-- begin Material for this exercise --

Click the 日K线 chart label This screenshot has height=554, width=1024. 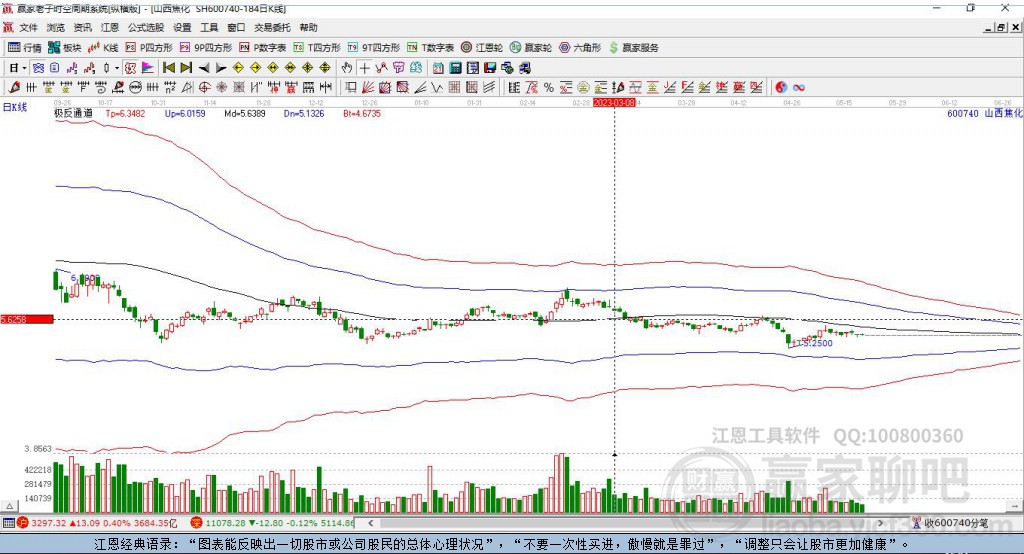point(15,105)
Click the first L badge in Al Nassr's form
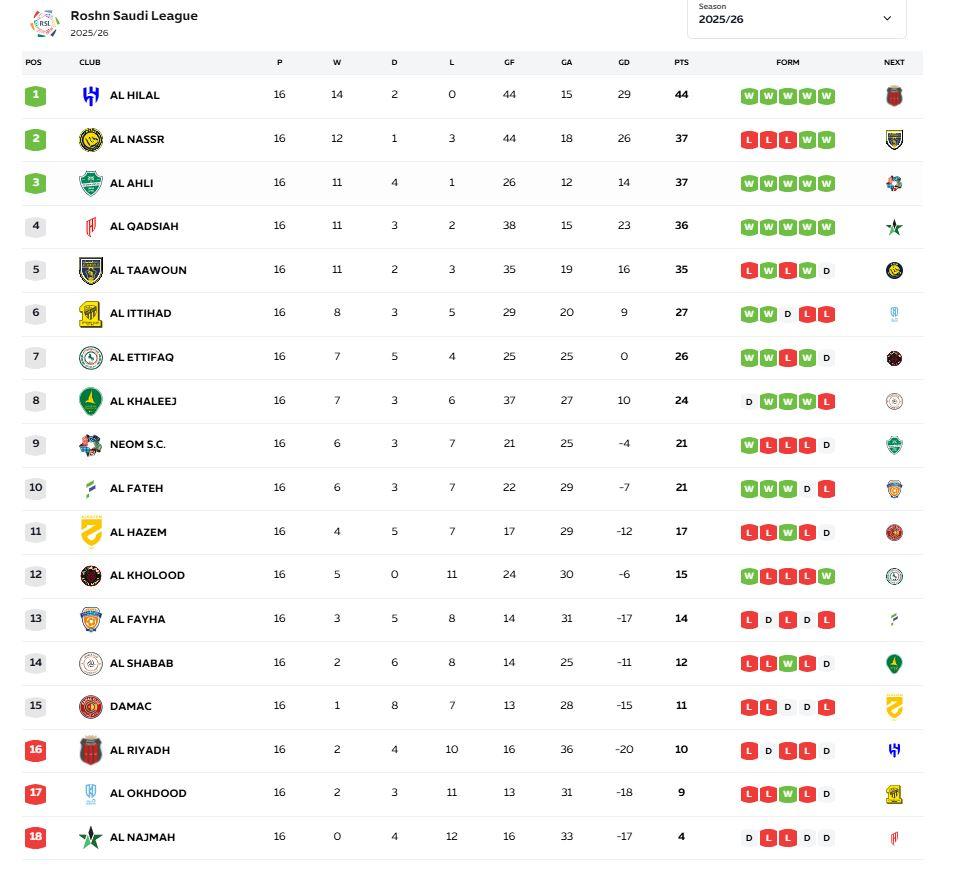This screenshot has width=969, height=870. click(749, 139)
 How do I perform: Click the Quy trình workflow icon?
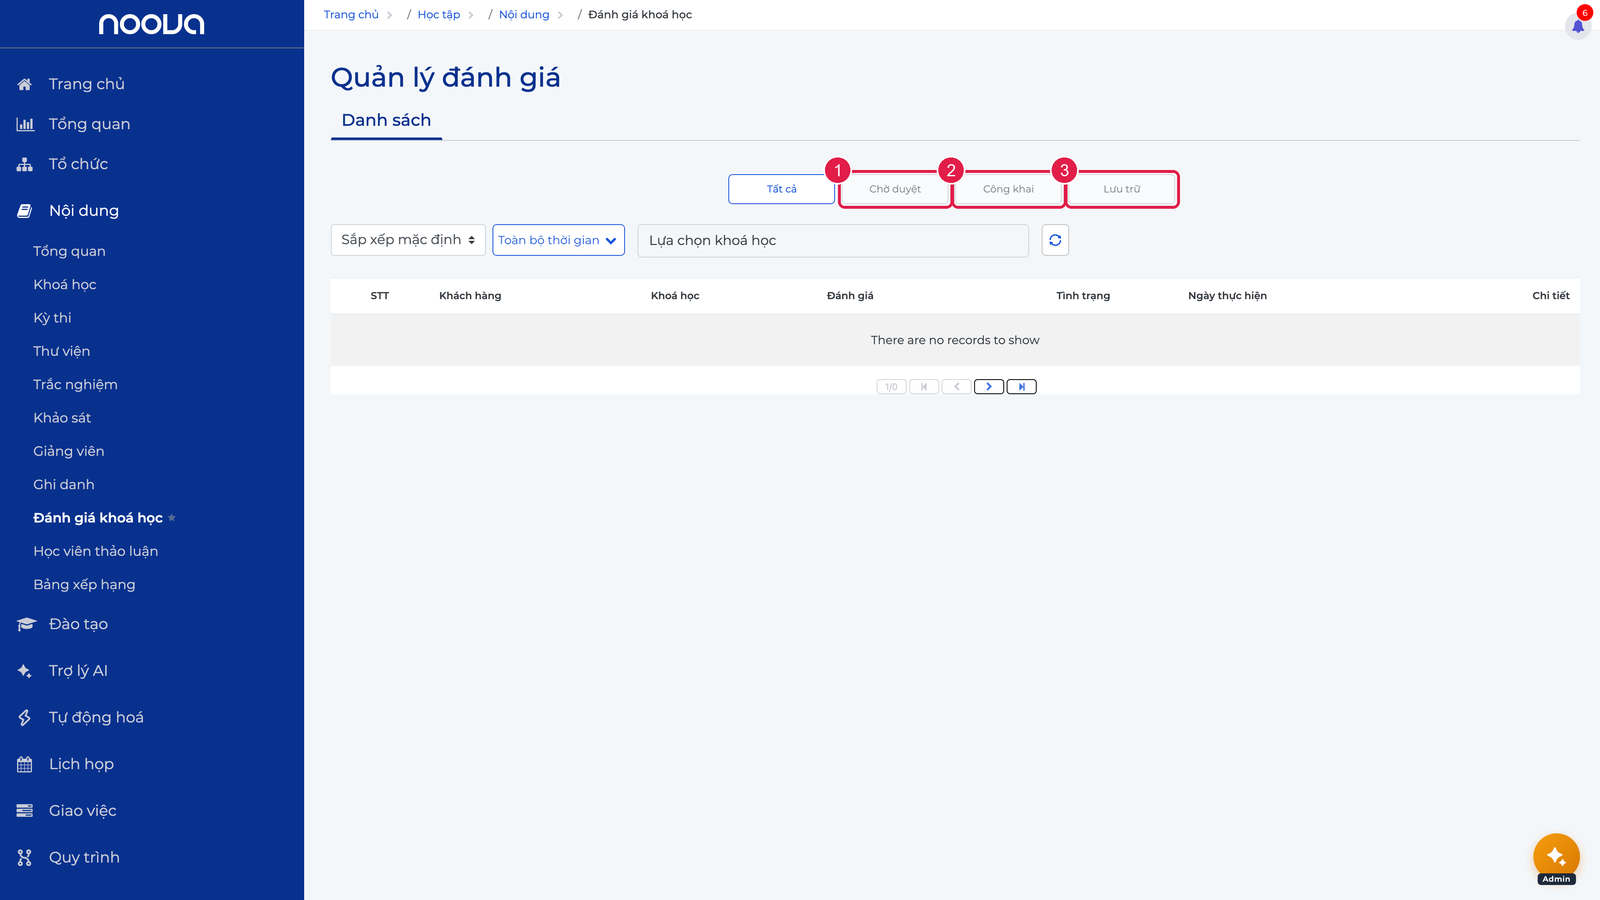25,857

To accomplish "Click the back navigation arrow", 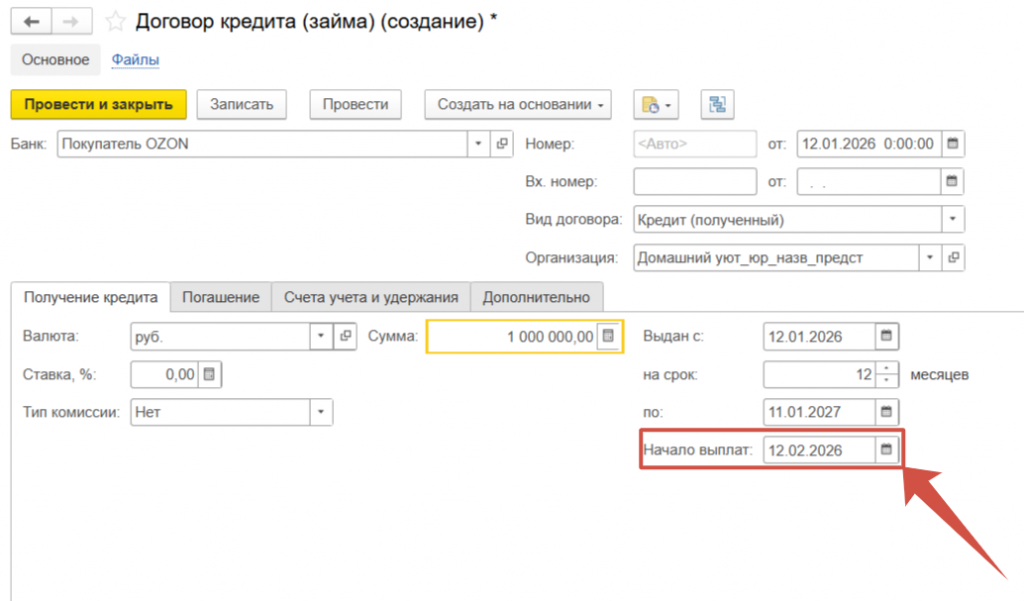I will pos(31,20).
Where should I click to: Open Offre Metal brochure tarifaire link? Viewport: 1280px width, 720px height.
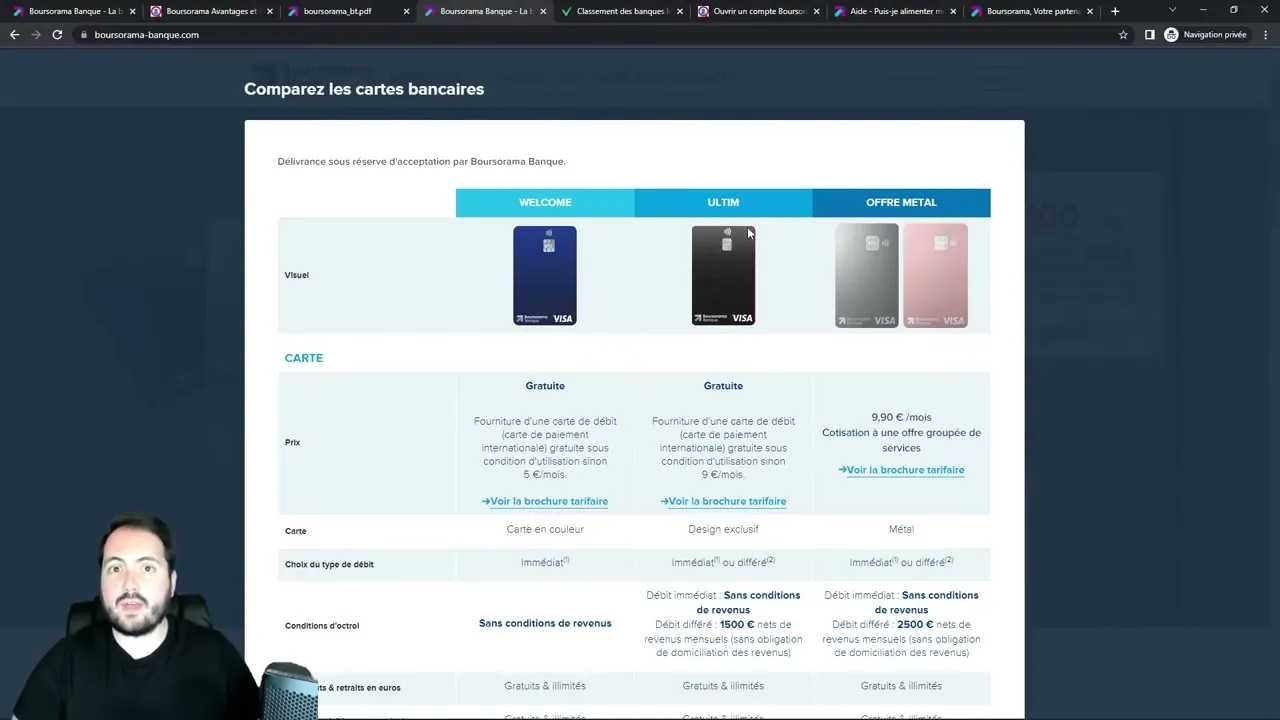point(905,470)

-- end Material for this exercise --

Problem to work on
Output the listing as a numbered list, starting at the line containing "Where should I" and running through the end of the listing, both ends included. Skip blank lines and leave the pictures out.

Reply
1. Where should I click to: Open Offre Metal brochure tarifaire link? Viewport: 1280px width, 720px height.
2. point(905,470)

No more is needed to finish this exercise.